The Ragin' Cajun savages spineless Democrats, journalists who suck up to Bush and the GOP politicians who brought us Enron.
Mar 11, 2002 | I met Democratic campaign wizard James Carville just days after President Bush's inauguration last January, and it was already clear that political exile didn't agree with him. Dining with friends at Carville's Washington restaurant, West 24, I watched the celebrated political strategist try to play the role of celebrity restaurateur, but his heart wasn't in it. The restaurant was crowded -- Washington Post political dean David Broder was dining at a nearby table -- but Carville seemed to be going through the motions, flitting from table to table a little too quickly, doing a herky-jerky meet-greet -- a handshake, a quick serpent's smile, a second or two of awkward chitchat and then on to the next party.
But when he got to our table, we engaged him about the recent Florida recount, and then Carville came alive. He railed against the Democrats' spinelessness, against the media's giving Bush a free pass, and predicted the only way the Democrats would recover from their defeat was a populist assault on the GOP. A year later, Carville's restaurant is still going strong, but it may have to do without his nightly hosting, now that he's been hired as co-host (with colleague Paul Begala) of CNN's "Crossfire." They'll be facing off "from the left" against columnist Robert Novak and writer Tucker Carlson on the right -- or as Carville puts it, "Corporal Cue Ball" against "the Prince of Darkness and Bow Tie Boy."
Carville is probably best known for his role running Bill Clinton's 1992 war room, for inventing the campaign's motto, "It's the economy, stupid" and for his strange-bedfellows marriage to GOP spinmeister Mary Matalin, now an advisor to Vice President Dick Cheney. But he came to national attention when he and Begala ran liberal Harris Wofford's successful insurgent campaign for U.S. Senate in Pennsylvania in 1991, in which health care reform, against conventional wisdom, became a cutting-edge issue. It set the stage for Clinton's presidential campaign a year later.
From the beginning of the Clinton presidency Carville was the administration's attack dog, defending the president and Hillary Clinton against their enemies in both parties, and in the media. He disrupted a sleepy breakfast club for Washington pundits in April 1994 to rail against the media's coverage of the Whitewater scandal, as well as the emerging Paula Jones sex scandal. Over bacon and eggs, he presented his homemade chart depicting a "media food chain" -- the folksy Carville prefers to call it his "puke funnel theory," but nobody printed that term -- in which anti-Clinton stories were funneled from tabloid newspapers into the mainstream with the help of right-wing media partisans like Rush Limbaugh and the Wall Street Journal's Robert Bartley. Eight years later, Carville says his food-chain chart was the first attempt to document what Hillary Clinton would famously call "the vast right-wing conspiracy" against her husband. (He was also a Salon columnist in 1996 and 1997.)
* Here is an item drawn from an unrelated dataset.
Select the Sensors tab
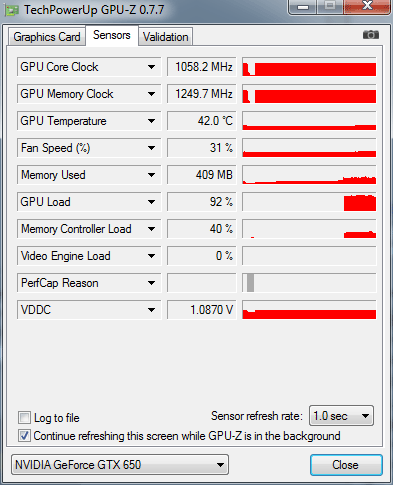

But Sept. 11 blunted even Carville's political edge, a little. Last fall, a memo he co-authored with his consulting partners Stanley Greenberg and Robert Shrum urged Democrats "to support the president and set a tone that lacks a sharp partisan quality," backing Bush on the war while supporting Democratic stands on Social Security and education and health care reform. And on Chris Matthews' "Hardball" last month, he resisted criticizing Bush's "axis of evil" rhetoric, and his apparent plan to spread the war beyond Afghanistan, even as Matthews railed against it.
Warning Democrats away from "sharp partisan" stands seemed positively un-Carville, and indeed, when he spoke to Salon last week, he'd changed his tune a little. Senate Majority Leader Tom Daschle, D-S.D., had just survived a scorched-earth GOP assault on his patriotism for asking mild questions about Bush's war in Afghanistan, and the experience seemed to have awakened Carville's inner partisan warrior. He talked to Salon about how Sept. 11 did and didn't change the political landscape, what Al Gore did wrong and what kind of candidate he thinks should lead the Democratic Party in 2004.
The morning of Sept. 11, just before the attacks, you were meeting with reporters to go over polling numbers. And things were looking good for the Democrats. You'd found that 43 percent of those polled thought President Bush was "in over his head" at that point. But six months later, a lot has changed -- Bush has had approval ratings between 80 and 90 percent ...
That's no longer true -- he dropped about 10 points in the last week.
That's right, I saw that yesterday. But clearly, Bush would be having a very different presidency without this war. Did Sept. 11 change everything politically?
I don't have the memo we did [before Sept. 11] in front of me, but some things are the same. I think we saw that back then, people thought Bush was just in it for the powerful, and that's what we're still urging Democrats to talk about now.